In theory, if there were more cores, we would observe a linear increase in productivity. Unfortunately, it is not possible to verify the theory - there are not enough cores.

nginx, frankly, surprised - because in fact it is a ready-made, multifunctional, modular solution, and the results exceeded the highly specialized libraries by an order of magnitude. Respect

mongoose is still raw, version 5.0 is not run in and the branch is in active development.

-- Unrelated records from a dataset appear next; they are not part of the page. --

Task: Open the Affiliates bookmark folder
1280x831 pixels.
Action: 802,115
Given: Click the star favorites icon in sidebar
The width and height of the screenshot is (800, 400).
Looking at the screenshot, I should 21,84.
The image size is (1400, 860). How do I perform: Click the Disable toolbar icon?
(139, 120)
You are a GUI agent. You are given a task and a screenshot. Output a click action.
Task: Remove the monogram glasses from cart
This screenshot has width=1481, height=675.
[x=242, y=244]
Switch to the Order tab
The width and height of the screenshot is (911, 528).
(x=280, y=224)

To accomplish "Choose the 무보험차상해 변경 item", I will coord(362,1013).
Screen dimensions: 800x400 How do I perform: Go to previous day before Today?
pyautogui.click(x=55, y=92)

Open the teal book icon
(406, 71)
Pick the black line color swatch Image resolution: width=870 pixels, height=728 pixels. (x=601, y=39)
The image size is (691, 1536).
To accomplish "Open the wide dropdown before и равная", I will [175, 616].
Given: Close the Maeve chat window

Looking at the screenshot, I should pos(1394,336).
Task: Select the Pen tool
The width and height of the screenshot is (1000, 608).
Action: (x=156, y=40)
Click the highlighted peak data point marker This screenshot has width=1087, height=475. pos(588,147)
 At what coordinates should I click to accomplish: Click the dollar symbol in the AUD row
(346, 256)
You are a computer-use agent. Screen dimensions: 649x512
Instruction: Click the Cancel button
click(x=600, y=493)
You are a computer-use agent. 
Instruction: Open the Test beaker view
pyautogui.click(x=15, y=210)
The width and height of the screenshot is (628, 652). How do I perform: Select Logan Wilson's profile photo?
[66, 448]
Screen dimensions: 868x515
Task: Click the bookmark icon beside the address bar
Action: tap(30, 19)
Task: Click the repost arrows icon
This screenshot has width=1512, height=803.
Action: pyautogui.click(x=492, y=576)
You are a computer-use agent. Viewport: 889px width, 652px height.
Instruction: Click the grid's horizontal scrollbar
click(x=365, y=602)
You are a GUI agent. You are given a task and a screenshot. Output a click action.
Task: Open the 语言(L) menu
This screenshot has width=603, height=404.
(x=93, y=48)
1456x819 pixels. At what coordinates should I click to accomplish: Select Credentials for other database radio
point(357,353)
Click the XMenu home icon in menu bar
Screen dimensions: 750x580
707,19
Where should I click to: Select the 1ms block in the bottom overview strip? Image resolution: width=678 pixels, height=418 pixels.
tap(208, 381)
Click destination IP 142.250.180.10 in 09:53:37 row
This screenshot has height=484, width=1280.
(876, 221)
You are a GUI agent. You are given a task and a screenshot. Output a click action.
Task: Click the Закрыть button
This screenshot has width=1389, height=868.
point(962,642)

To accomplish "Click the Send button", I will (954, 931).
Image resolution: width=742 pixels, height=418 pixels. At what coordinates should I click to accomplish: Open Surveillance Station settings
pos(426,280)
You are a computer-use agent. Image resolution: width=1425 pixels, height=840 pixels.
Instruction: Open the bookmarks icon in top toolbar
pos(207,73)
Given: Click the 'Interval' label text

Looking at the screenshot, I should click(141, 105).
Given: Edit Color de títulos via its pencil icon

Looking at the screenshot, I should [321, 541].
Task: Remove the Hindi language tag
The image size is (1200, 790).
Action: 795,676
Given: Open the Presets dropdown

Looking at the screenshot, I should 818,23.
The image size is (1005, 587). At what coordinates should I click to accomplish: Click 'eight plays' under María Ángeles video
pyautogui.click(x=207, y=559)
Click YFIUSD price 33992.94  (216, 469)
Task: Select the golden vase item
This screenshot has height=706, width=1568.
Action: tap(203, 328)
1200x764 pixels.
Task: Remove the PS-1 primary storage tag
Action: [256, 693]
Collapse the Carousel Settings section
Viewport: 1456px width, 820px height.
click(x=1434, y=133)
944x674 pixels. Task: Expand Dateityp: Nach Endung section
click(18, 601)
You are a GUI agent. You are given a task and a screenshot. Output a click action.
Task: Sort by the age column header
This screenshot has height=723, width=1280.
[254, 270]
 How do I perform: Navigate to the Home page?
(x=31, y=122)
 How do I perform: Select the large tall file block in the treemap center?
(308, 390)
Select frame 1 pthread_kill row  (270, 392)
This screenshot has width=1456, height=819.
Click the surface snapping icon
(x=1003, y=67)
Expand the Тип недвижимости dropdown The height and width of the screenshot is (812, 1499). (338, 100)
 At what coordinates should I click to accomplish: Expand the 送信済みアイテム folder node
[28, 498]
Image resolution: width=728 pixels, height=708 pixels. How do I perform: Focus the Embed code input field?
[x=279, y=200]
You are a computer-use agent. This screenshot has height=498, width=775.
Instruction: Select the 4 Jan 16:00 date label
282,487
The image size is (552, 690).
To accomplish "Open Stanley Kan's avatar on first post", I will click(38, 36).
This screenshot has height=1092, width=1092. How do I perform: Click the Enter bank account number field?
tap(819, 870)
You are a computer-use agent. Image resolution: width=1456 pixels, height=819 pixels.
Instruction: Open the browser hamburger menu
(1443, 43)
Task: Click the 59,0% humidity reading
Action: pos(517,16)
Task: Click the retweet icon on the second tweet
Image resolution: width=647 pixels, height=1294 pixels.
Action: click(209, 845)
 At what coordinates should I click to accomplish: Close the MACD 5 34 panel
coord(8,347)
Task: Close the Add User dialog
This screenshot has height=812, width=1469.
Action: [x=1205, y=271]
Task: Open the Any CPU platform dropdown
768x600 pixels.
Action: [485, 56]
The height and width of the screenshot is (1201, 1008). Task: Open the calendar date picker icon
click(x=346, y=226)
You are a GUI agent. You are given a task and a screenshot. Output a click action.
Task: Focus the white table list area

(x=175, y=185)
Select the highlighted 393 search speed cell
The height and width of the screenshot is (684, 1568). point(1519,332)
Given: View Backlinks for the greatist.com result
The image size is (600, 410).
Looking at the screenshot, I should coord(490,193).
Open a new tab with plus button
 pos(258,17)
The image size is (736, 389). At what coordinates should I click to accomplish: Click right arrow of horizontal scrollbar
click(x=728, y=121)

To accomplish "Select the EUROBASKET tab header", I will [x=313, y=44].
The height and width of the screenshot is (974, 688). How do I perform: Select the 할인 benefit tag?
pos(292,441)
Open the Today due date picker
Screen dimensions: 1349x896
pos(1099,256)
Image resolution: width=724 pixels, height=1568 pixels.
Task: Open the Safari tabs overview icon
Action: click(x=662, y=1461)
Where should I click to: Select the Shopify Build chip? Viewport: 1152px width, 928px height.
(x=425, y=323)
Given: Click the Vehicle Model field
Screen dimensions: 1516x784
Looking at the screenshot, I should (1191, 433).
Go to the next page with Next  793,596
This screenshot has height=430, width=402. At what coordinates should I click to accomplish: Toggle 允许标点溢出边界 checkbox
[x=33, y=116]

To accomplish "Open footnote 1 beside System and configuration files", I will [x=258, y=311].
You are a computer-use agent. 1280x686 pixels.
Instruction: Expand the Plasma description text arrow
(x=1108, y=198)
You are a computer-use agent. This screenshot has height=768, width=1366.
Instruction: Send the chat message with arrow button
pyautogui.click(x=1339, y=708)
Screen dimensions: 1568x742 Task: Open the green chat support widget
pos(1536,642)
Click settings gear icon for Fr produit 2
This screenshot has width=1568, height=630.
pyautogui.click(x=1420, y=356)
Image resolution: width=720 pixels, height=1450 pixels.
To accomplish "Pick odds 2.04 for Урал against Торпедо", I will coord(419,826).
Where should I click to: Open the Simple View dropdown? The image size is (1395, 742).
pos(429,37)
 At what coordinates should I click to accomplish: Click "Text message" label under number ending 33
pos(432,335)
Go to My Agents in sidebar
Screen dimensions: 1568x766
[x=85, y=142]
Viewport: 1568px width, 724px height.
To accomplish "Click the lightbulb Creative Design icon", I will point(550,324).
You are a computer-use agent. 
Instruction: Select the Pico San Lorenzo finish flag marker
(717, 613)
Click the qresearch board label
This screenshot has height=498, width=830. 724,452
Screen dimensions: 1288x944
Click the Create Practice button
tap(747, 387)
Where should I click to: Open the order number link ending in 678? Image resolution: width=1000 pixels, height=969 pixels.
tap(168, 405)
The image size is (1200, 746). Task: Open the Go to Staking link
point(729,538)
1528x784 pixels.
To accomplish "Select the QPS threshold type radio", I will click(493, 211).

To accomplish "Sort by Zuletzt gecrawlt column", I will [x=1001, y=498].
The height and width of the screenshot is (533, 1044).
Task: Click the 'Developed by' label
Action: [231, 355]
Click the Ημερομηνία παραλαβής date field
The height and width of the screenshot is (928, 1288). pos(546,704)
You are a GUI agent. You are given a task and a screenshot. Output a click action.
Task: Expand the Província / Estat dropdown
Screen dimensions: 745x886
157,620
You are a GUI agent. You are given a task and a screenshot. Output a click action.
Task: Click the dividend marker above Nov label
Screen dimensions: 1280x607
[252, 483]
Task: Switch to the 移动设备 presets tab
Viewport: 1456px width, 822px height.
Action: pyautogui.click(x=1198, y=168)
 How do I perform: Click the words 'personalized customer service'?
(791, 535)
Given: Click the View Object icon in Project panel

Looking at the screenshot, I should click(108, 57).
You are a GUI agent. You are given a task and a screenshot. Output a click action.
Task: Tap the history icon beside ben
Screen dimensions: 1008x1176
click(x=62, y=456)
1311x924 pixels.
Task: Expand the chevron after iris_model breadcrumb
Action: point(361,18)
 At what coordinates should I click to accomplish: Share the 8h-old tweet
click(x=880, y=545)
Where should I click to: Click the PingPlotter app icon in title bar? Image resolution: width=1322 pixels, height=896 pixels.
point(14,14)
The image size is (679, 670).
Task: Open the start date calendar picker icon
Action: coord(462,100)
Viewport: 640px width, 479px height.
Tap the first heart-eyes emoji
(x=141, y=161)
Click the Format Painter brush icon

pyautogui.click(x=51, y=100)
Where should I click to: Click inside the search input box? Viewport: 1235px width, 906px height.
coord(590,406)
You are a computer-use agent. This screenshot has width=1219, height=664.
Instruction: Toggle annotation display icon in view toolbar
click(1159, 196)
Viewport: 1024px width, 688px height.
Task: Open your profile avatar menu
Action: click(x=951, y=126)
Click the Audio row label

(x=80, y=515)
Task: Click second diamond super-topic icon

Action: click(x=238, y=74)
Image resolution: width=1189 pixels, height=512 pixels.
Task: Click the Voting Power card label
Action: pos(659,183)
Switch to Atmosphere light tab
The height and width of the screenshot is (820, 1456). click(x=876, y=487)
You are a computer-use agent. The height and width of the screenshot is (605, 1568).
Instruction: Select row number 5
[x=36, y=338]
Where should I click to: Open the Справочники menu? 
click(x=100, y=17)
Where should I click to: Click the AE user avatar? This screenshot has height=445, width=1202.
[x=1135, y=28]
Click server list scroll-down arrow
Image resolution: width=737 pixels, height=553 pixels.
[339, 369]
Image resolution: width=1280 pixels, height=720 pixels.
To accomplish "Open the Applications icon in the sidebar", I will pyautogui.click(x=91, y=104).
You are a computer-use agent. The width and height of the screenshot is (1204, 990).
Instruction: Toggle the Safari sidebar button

cpp-netlib showed the worst result. Not only did he not only support HTTP keep-alive connections, it also fell somewhere in the bowels of the boost, it was problematic to perform all iterations in a row. Definitely, the solution is raw, the documentation is outdated. Legitimate last place.

node.js already scolded here , I will not be so categorical, but the V8 is still sawed and sawed. What is this high-load solution that, even without a payload, so greedily consumes resources and gives out 10-20% of the performance of top testing participants?

HTTP keep-alive on / off: if in a post the difference reached x2 times, then in my tests the difference was up to x10.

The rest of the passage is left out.